Si pensava fossero diversi, ma i meccanismi che fanno invecchiare i neuroni nel cervello sono gli stessi delle altre cellule, come quelle della pelle

Cervello, i neuroni invecchiano come la pelle

I neuroni invecchiano con meccanismi del tutto simili a quelli tipici dell’invecchiamento di cellule che formano organi diversi dal cervello, come la pelle. A svelarlo è uno studio pubblicato da un gruppo di ricercatori della Newcastle University (Regno Unito) sulla rivista Aging Cell.

I dati raccolti dagli autori della ricerca derivano da esperimenti condotti sui topi, ma aprono la strada alla comprensione dei meccanismi che portano all’invecchiamento dei neuroni associato a malattie che colpiscono l’uomo, come varie forme di demenza e il Parkinson.

Fino ad oggi il meccanismo di invecchiamento dei neuroni è stato un mistero. Nelle altre cellule, infatti, il punto cruciale è parso essere la riduzione della capacità delle cellule di dividersi nel momento in cui vengono danneggiate. Già di per sé, però, i neuroni non si dividono.

Questo nuovo studio ha dimostrato che nonostante questa differenza cruciale le cellule del cervello utilizzano gli stessi meccanismi molecolari messi in atto da altre cellule, i fibroblasti presenti nella pelle, per invecchiare. In particolare, i ricercatori hanno scoperto che come nei fibroblasti anche nei neuroni la presenza di DNA danneggiato stimola la produzione la secrezione di sostanze pericolose anche per le cellule circostanti, inclusi radicali liberi, specie reattive dell’ossigeno e molecole che promuovono l’infiammazione.

Thomas von Zglinicki ha commentato così la scoperta:

Ora dovremo capire se gli stessi meccanismi che abbiamo identificato nel cervello dei topi sono associati all’invecchiamento cerebrale e al decadimento cognitivo nell’uomo.

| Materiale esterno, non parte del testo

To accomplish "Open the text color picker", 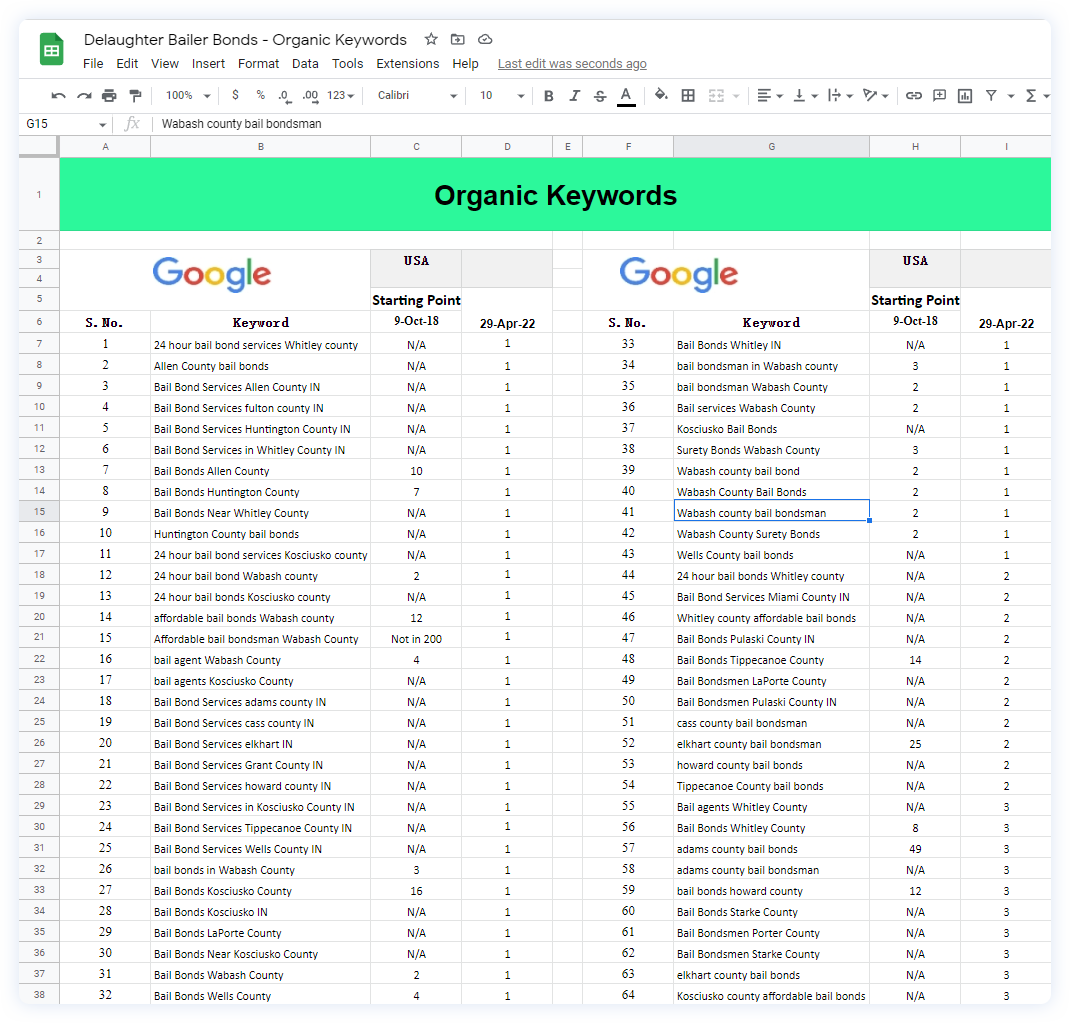I will click(x=626, y=95).
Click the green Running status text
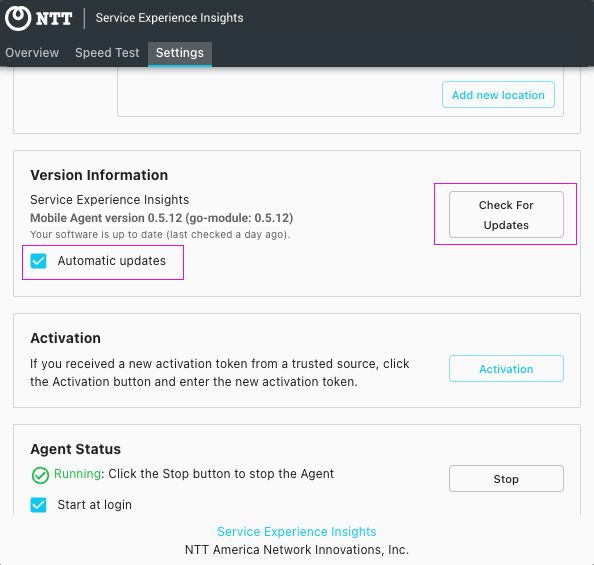 coord(77,474)
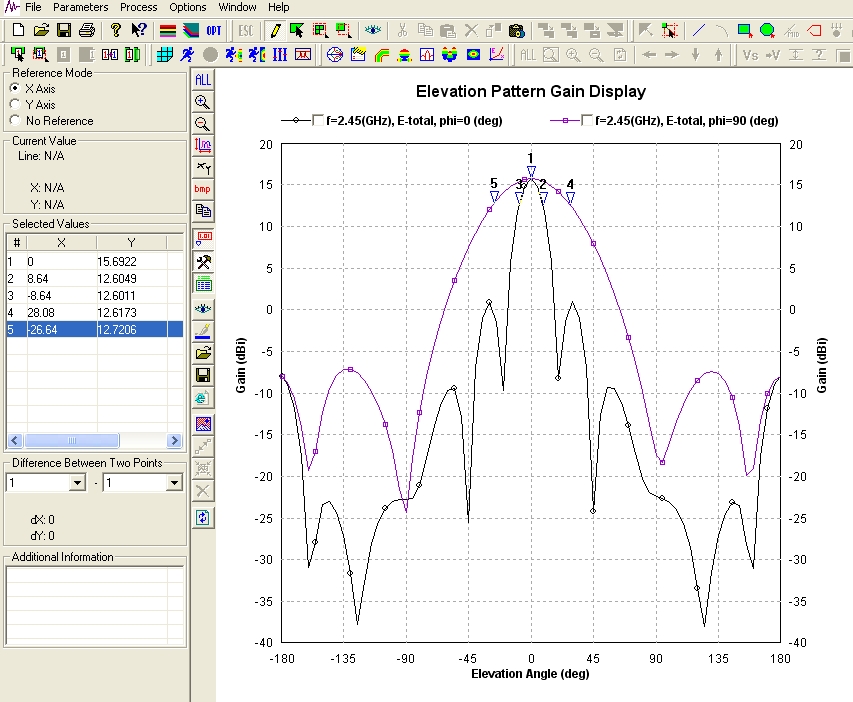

Vogliamo continuare il nostro lavoro cercando le vie molecolari presenti nel cervello umano perché questo studio ci fornisce un nuovo modo per spiegare in che modo il danno può diffondersi dalla prima area colpita all’intero cervello.

Sulla base di queste scoperte sarà possibile, in futuro, cercare di mettere a punto nuovi trattamenti per condizioni come la demenza o la perdita dell’udito associata all’età.